A man and woman on inflatables were rescued from Santiam River on Saturday evening.
The couple was floating on rafts down a “really inaccessible point in the river,” said Firefighter Randy Whitfield. Whitfield said one of the rafts went flat, and the man hurt his leg.
“I think what happened is he came around a corner and rammed a rock with his leg, and it really hurt him,” Whitfield noted.
Rescuers struggled to locate the pair at first.
“We couldn’t find them, so we started bracketing ourselves and working our way up the river,” Whitfield said.
After being unable to find the pair, the crew blew air horns and ran their sirens to see if the people could hear them.
Eventually, Whitfield and Volunteer Firefighter George Virtue went through someone’s barnyard on Bennett Lane to access the river from there. After hollering for a bit, the two found the man and the woman.
“We had to cross a fence, and then it was about 25 feet down to the river. But the briar berries are old growth. They were 8 or 10 feet tall,” Whitfield said.
The woman reported to the rescuers that the man had hurt his leg and was unable to move, so the crew started cutting through the berries. The embankment was fairly steep down to where the man and woman were on the river.

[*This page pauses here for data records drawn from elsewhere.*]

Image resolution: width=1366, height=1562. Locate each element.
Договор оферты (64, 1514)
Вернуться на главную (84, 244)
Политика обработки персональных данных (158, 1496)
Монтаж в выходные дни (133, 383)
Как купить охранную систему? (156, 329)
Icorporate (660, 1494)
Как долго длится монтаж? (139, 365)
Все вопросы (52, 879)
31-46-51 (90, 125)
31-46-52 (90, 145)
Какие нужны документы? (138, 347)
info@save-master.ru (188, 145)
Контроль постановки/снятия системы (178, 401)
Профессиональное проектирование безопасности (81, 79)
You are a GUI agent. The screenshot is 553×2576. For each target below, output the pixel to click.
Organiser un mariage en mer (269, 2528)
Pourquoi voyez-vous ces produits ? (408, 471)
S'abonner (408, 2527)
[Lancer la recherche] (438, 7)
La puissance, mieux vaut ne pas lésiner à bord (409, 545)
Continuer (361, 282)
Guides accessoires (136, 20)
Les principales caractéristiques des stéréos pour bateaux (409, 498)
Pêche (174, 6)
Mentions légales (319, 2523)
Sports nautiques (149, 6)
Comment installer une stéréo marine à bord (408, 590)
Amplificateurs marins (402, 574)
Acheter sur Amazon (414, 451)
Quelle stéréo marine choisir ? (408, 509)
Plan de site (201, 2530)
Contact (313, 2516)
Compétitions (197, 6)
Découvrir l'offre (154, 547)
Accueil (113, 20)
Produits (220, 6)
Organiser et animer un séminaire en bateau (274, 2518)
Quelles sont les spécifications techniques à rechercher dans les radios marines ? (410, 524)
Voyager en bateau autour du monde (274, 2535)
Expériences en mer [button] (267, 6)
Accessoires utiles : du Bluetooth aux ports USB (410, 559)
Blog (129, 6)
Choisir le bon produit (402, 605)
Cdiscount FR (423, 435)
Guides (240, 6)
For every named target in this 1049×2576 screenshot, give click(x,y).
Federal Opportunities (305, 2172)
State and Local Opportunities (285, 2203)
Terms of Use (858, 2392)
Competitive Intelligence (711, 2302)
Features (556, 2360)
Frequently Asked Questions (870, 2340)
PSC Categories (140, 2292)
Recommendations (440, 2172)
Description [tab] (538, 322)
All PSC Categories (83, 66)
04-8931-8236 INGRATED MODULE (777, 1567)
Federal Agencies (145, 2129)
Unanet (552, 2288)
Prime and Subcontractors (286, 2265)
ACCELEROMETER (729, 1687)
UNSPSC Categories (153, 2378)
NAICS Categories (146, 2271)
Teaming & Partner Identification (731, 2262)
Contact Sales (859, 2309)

The man was put in a stokes stretcher, while the woman was able to get to safety into one of the rigs.
After the man was pulled ashore, he was transferred to Linn County Health in a medic unit.
“It worked really well. The guy was very cooperative,” Whitfield said of the property owner on whose property the rescue took place.
“He let us go out there and do our thing, and even let the fence down a little bit so we could get the gentleman over the fence.”
It took about an hour for the crew to carry the man through the briars.
Whitfield said there were probably 11 or 12 people involved in pulling the man out.
“It worked out well,” Whitfield said. “He was happy, we were happy.”
But, he added, “it was a long, hot night. Everybody was sweating pretty hard by the time we were done. It was about 10:30 p.m. by the time we got it finished.”